Building Online Learning Experiences for the Invisible Learner

Adrienne Fuller, Director of Online Education and Educational Technology, Florida Memorial University

A specific type of student has been around in education for some time now: the Invisible Learner.

While they aren't new, the digital landscape has perfected their ability to hide. This student shows up in the data with consistent logins and timely submissions, yet remains intellectually and socially absent. They are present in the system but missing from the overall learning experience.

Imagine a moment in class when a student who has remained silent all semester suddenly speaks. The instructor asks, “Where have you been?” and the student replies, “I was going to ask you the same thing.” This highlights an important truth: when a course lacks intentional engagement, both sides may feel disconnected. What appears to be an engagement issue is often a design issue.

Learning to Be Seen

I understand this personally. I completed my graduate education online while working full-time, balancing a career with the rigor of a degree. To me, flexibility didn't mean I wanted a lesser experience; I wanted to be seen. The most impactful professors-built visibility into the course design. Their discussion prompts had a clear professional purpose, their feedback felt like a genuine dialogue and their assignments demanded critical thinking.

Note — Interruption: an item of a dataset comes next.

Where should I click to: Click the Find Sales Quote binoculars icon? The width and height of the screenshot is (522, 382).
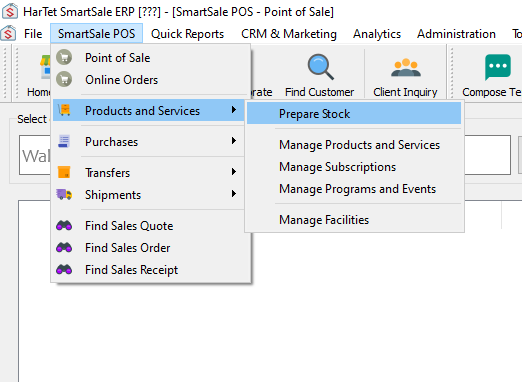64,226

These experiences proved that online learning can be deeply personal, even when remote.

AI as a Universal Strategy

Today’s students use generative AI to navigate work, financial strain and family. Polished essays can be produced in seconds, allowing students to "check the box" to survive their schedule. When AI can generate polished products instantly, it’s the underlying thinking that becomes invisible, unless our course design intentionally brings it back into view. Courses focused solely on final products make it easy for students to stay technically on track while remaining invisible. When AI handles the "product," our design must focus on the ongoing process.

From Products to Processes

AI cannot replicate a student’s internal journey. Real learning happens through intentional decisions. To capture this, we must shift from final submissions to documented milestones.

Instead of one high-stakes essay, students might submit a "project pitch" or a "decision audit" explaining why they chose a specific direction. This audit isn't about discouraging AI; it is about transparency. Students share which tools they used, why they made specific edits and how they verified information. These brief check-ins make the learning process visible in ways a polished, AI-generated essay cannot.

Efficient Visibility

Visibility does not have to cause instructor burnout. Just as students use AI for efficiency, professors can use it to synthesize common themes from student logs and provide collective feedback via a weekly video or post. This signals that work is being read without requiring individual grading from scratch.

Automated nudges and AI-assisted periodic checks can also identify declines in engagement, allowing the instructor to provide human connection exactly when it is needed most.

Seeing the Invisible

Invisible learners aren’t disengaged; they’re often balancing work, caregiving, or language barriers and need structured touchpoints to be seen. By connecting coursework to authentic projects or professional communities, we make learning harder to hide. Our task is clear: build courses where every student, no matter how busy or AI-enabled, is seen.

Visibility is not a luxury in online learning. It is the architecture of learning itself.